▼▼▼

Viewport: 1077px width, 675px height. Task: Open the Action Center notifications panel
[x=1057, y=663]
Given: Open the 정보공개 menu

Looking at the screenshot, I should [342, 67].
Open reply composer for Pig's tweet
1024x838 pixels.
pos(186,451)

▲▲▲

What to produce: Reproduce the listing above line for line, changing nothing.

Written reply:
Viewport: 1077px width, 675px height. Task: Open the Action Center notifications panel
[x=1057, y=663]
Given: Open the 정보공개 menu

Looking at the screenshot, I should [342, 67].
Open reply composer for Pig's tweet
1024x838 pixels.
pos(186,451)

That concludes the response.